You can read about it all on Dana’s blog, Yards of Happiness, and watch her video podcasts on YouTube.


  • Whenever I see a new update from Dana, I am ALL OVER IT. I love her spirit and joy, and her way of explaining things makes me think I might actually be able to do something that looks complicated and hard. I am always cheered when Dana writes. Extra bonus? Her color choices are the BEST!

    • I completely agree! Thanks for these suggestions Dana, I added 2 to my favorites.

  • Daaaaaaaana (hear the whine of a desperate knitter lol) noooooo! Why? Why? After I just purchased two sweaters worth of wool yesterday do you give us these beautiful sweaters? Interesting choices! I just added Budding to my queue. Melting Point may get another glance.
    So, (sarcastic tone) thanks a lot. Lol!!
    But really thanks! Good choices!
    Happy knitting!

  • Every sweater showcased was absolutely wonderful. I have favorited them all. Thanks for bringing them together.

  • You are always an inspiration! I bet you are a terrific educator!

  • My day just got better because I started it with Dana.

  • I love Elizabeth Zimmermann’s instructions on steeking, which instruct you to “cut on basting, then lie down in a darkened room for fifteen minutes to recover.”

    • When I watched Anne Shayne’s video on steeking, an involuntary cry escaped my lips when she made the first cut. I think EZ was right about the emotional aspect of steeking: it’s about the antithesis of knitting, but it isn’t. Gotta lie down now…

    • I learned to steek from EZ too and have remembered and loved that advice. I still have her DVDs and watch them from time to time when I need to “knit on with confidence and hope through all crises.” 🙂

  • Thank you for highlighting these designers, had a wonderful time looking at all their designs and of course my que is even longer now.

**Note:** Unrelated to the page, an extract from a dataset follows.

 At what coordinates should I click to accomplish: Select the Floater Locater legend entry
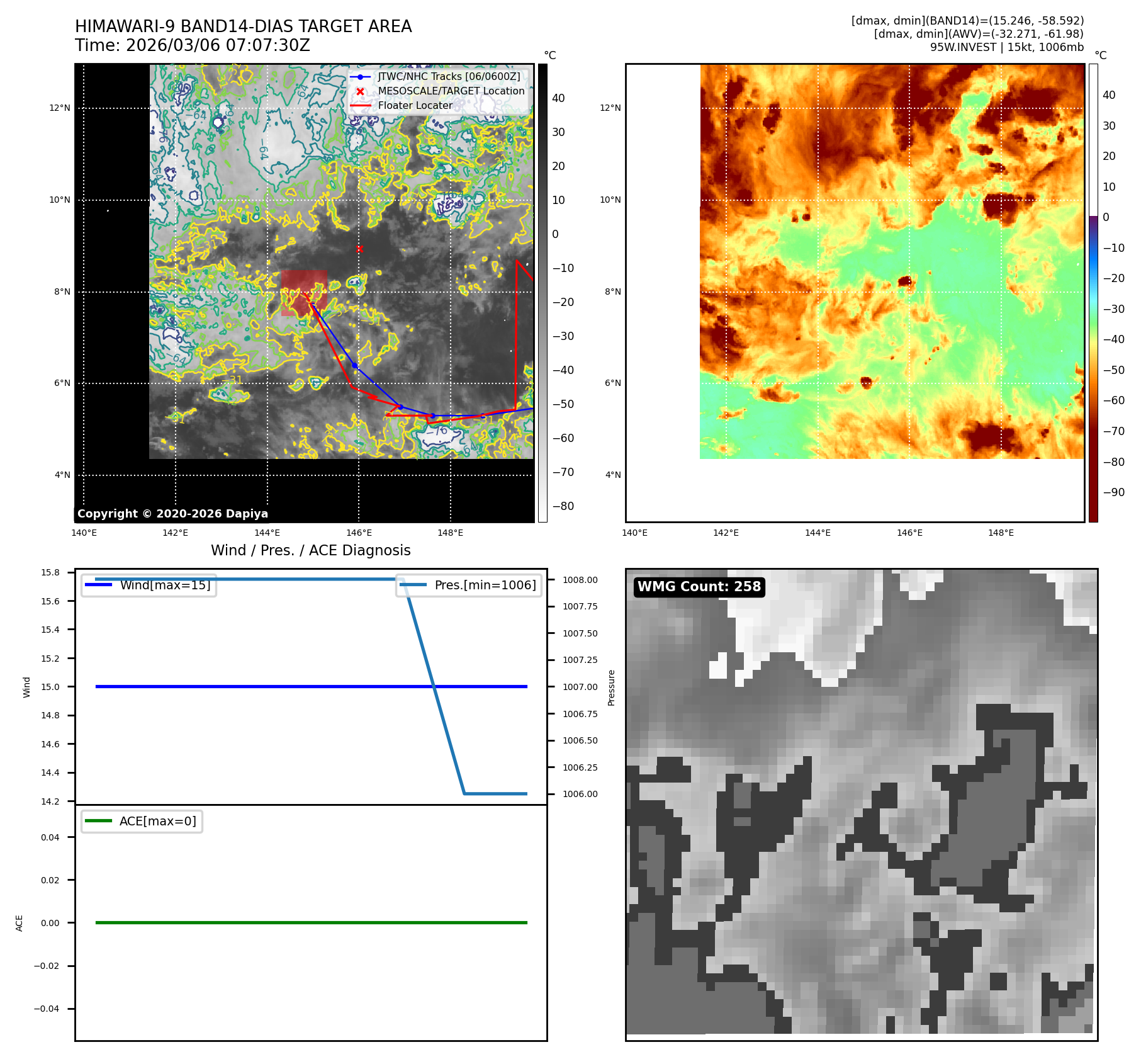415,106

  • I share your fear. To me, as a sewist, steeking is the antithesis of knitting …to cut a fabric that you created w ‘string’? But on my list of skills to learn.

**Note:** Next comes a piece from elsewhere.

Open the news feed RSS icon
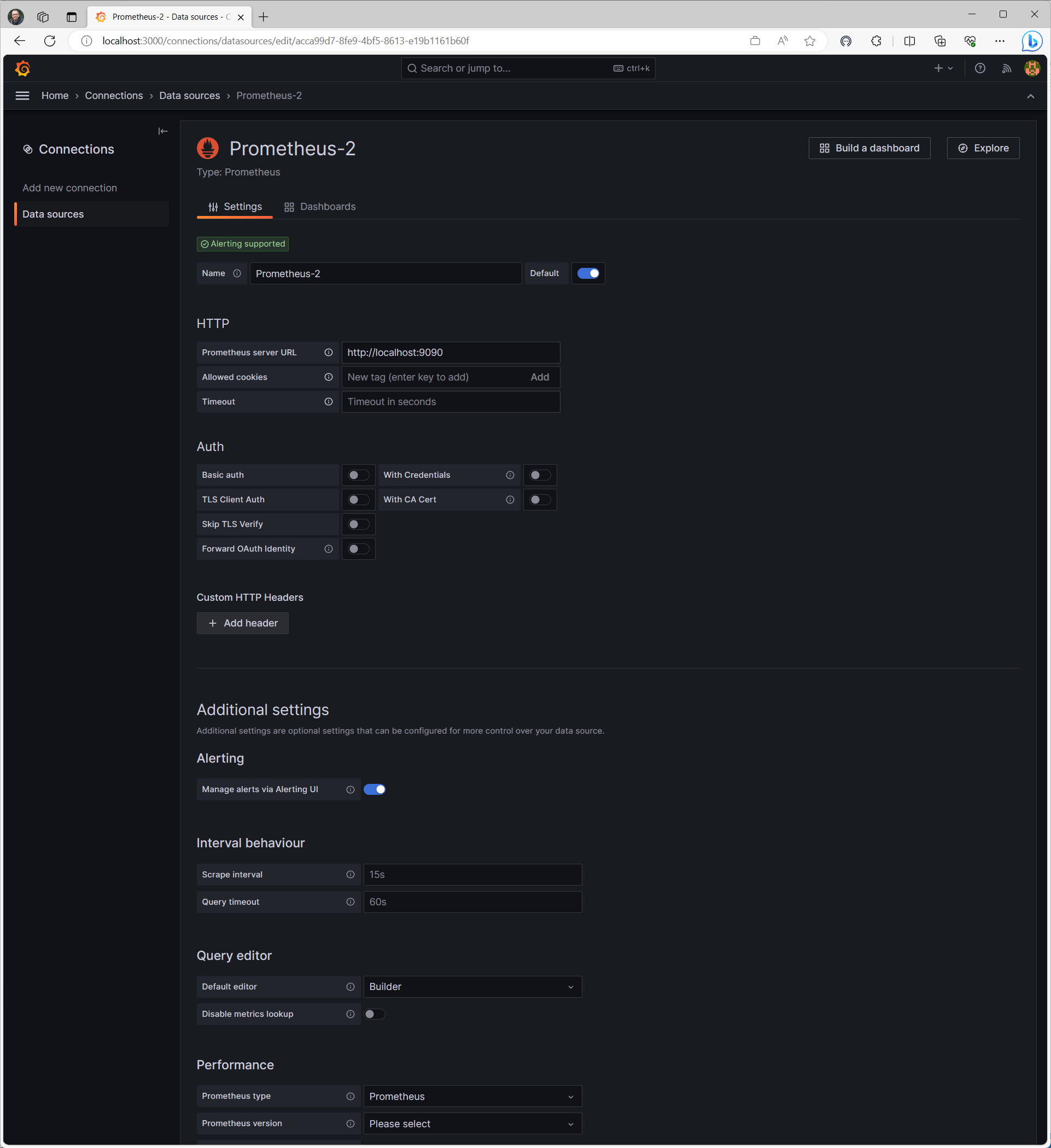The image size is (1051, 1148). pos(1007,68)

  • Glad you found that steeking is just a technique and not something to fear. My first steeked item on my own was Kate Davies Rams and Yowes. Kate’s tutorial made it incredibly easy and my finished blanket earned a First Place at a local fiber festival. It’s on my Rav page.

  • Ooh I’d love to make Palmetto! Maybe someday (soon?!)

  • These are great choices and I love your little cup cardigan <3. Thanks for another inspiring post Dana.

  • Hi Dana, what is the pattern for the cardigan you’re wearing in your latest picture? Can’t see it well but I like the look of it. Thanks, Teresa

  • Budding has been in my queue for so long, but I also need to learn steeking. I know the principles and have seen videos of people steeking, but I haven’t done it. I need to do a cup cozy, then maybe I can finally move on to Budding!

  • Another great post. I’ve been wanting to learn steeking for eons. Thanks for the inspiration.

  • I love Dana’s edit; full of good advice and beautiful pattern recommendations – thank you.

  • Dana, Thank you so much for sharing this. I have a pair of socks just waiting for a “true afterthought heel” but I’ve been, honestly, too afraid to cut for them. In this pandemic I have no knitting buddy to guide me. It takes me 3 months to knit a pair of socks and the thought of ruining them has needlessly paralyzed me. Now I will take the time to knit a swatch (or a sock for a baby) and then practice picking up the stitches and starting the heel.